*EXERCISE INSTRUCTIONS*.
Render the rows as a numbered list, skipping blank lines, starting at the line containing "The height and" and ending at the line containing "Click the location".

*GIVEN RECORDS*.

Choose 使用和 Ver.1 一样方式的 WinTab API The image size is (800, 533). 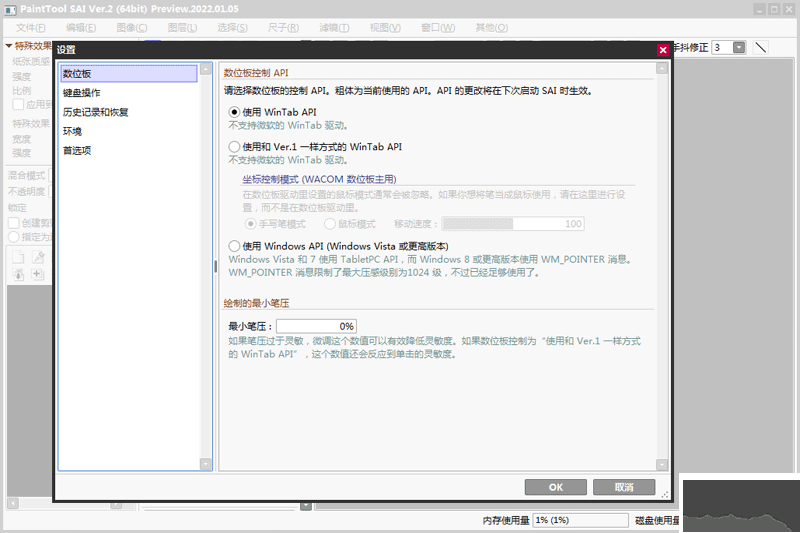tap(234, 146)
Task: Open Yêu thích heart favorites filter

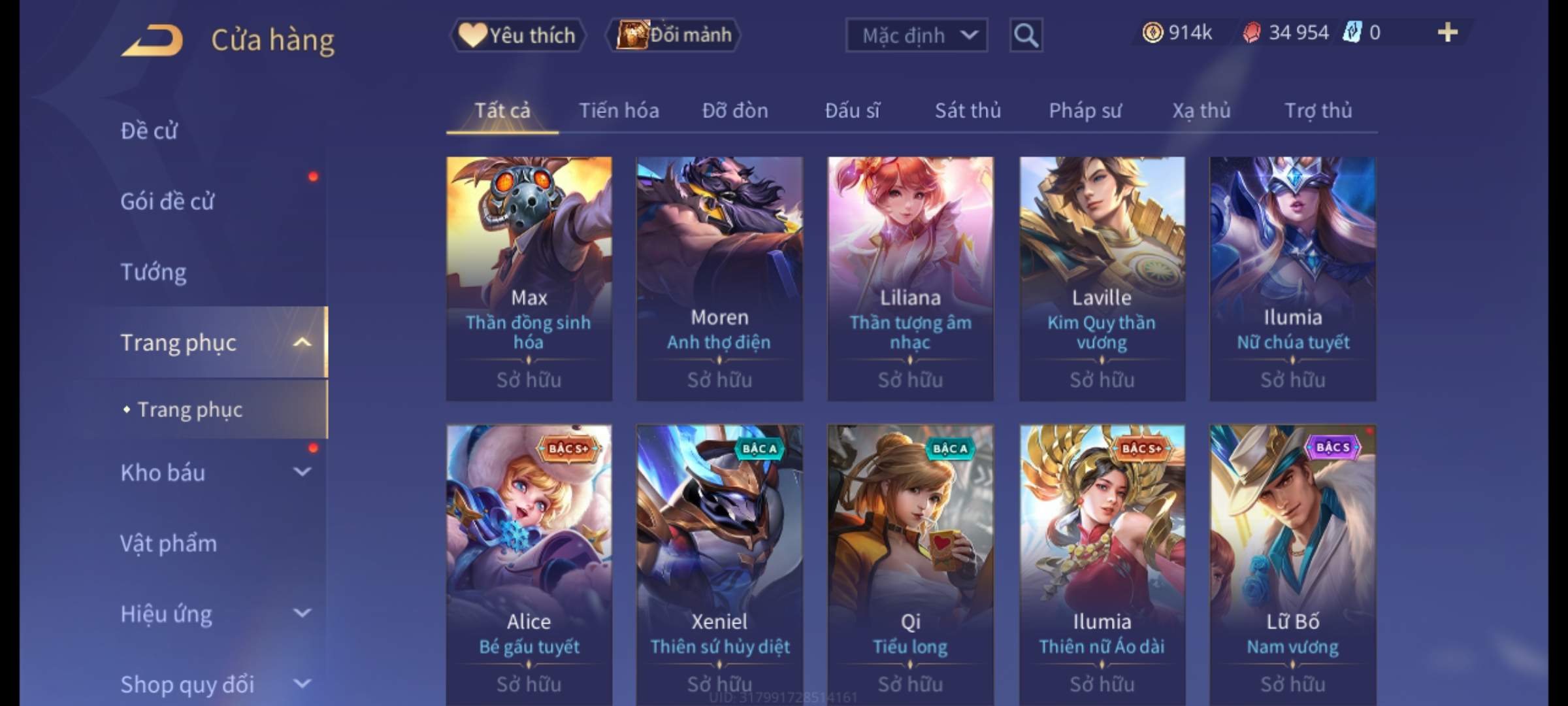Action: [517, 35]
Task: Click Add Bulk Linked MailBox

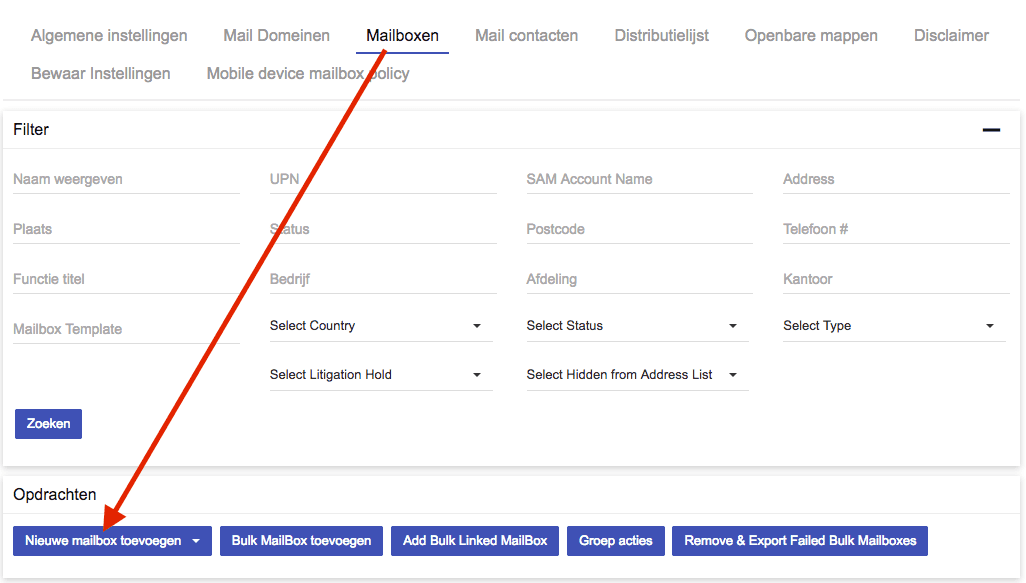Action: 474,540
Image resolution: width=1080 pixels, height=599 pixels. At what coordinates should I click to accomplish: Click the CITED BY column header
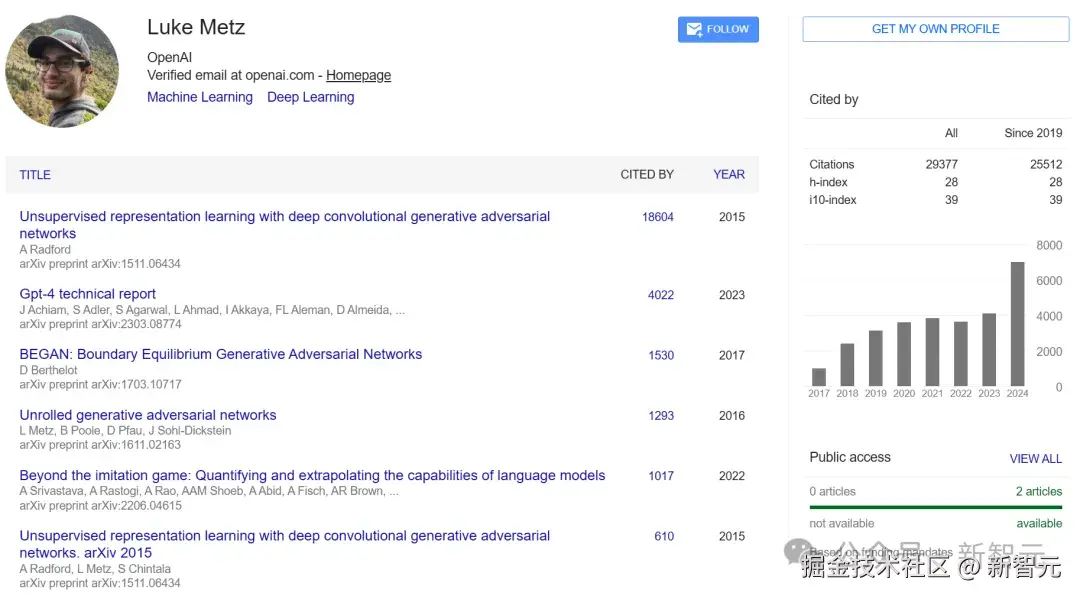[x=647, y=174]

...

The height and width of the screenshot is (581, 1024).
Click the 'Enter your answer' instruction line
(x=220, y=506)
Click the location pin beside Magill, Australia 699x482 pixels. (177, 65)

*SOLUTION BELOW*.
1. The height and width of the screenshot is (581, 1024).
2. Click the 'Enter your answer' instruction line
3. (x=220, y=506)
4. Click the location pin beside Magill, Australia 699x482 pixels. (177, 65)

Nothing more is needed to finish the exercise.